1945

The first 6 weeks of boot camp are the hardest. The 1st Sergeant yells, screams and harasses you from sunup to sundown. Their job is to break down any individual to become part of a team.
In the mess hall, where you eat, the 1st Sergeant would run in after 20 minutes and yell, “anyone in this mess hall in five minutes goes on mess duty.” Well, you would run out with food still in your mouth.
The Sergeant would yell when you are in the barracks, “everyone out under the building with your raincoats on in 2 minutes.” The next thing you know, you’re in the damp ground under the barracks slithering in your raincoat on the wet ground. The Sergeant would bend down and yell at us to crawl the other way. You guessed when you got to the other side, he would yell to go the other way. I think we ran over some guys and left them to this day buried under the barracks.

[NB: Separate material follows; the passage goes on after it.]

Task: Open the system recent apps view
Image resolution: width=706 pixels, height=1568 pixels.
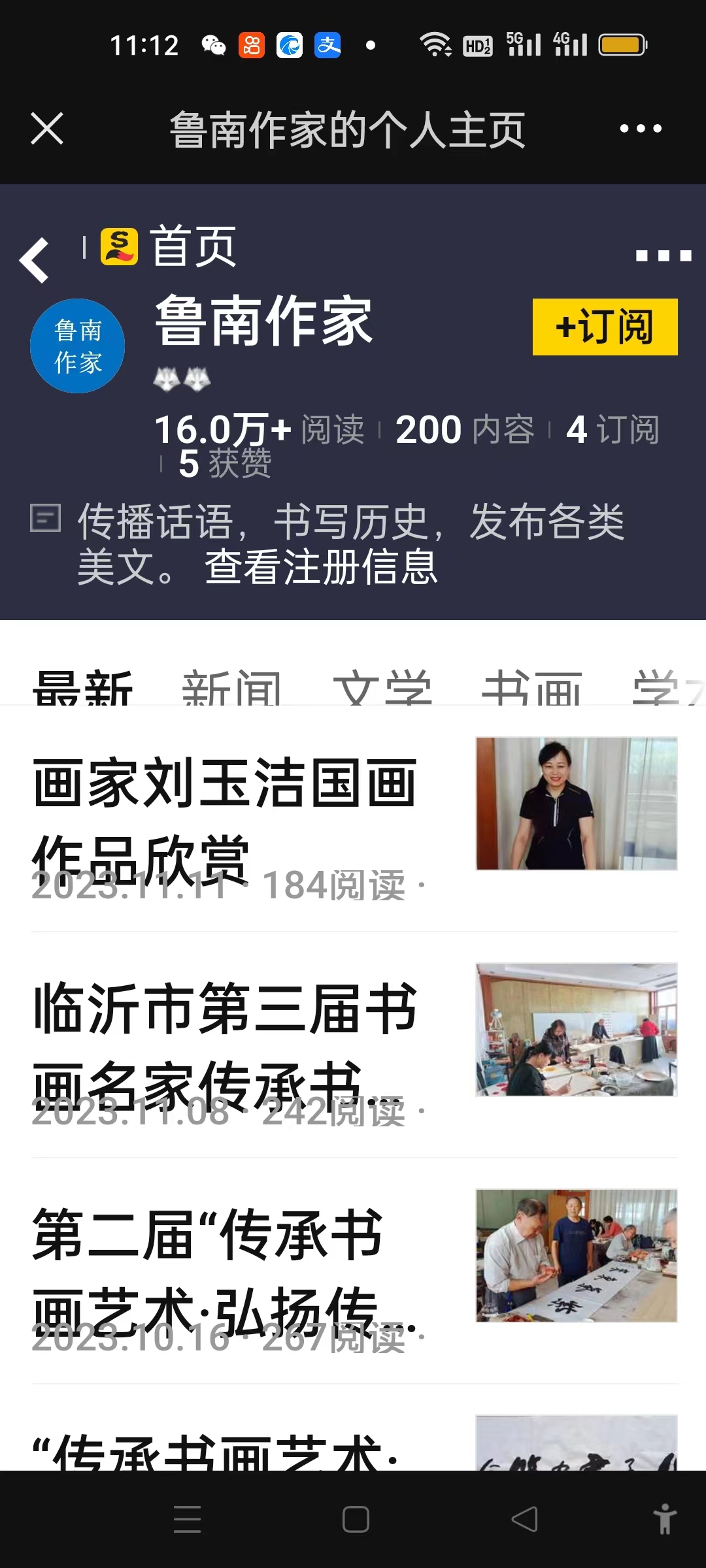Action: coord(187,1519)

I’m sure the cadets (that’s what they called the animals who worked in charge of our life for eight long weeks of Hell) must have laughed at us poor scared city kids the first time away from home.
You never made eye contact with these guys as they would say, “Who are you eyeballing? Do I look pretty? Are you a fairy?” They couldn’t touch you, but the look in their eyes was that they could rip your head off and stick it down your throat.
We lived in fear every day, but it made you a better person. If you lived through it.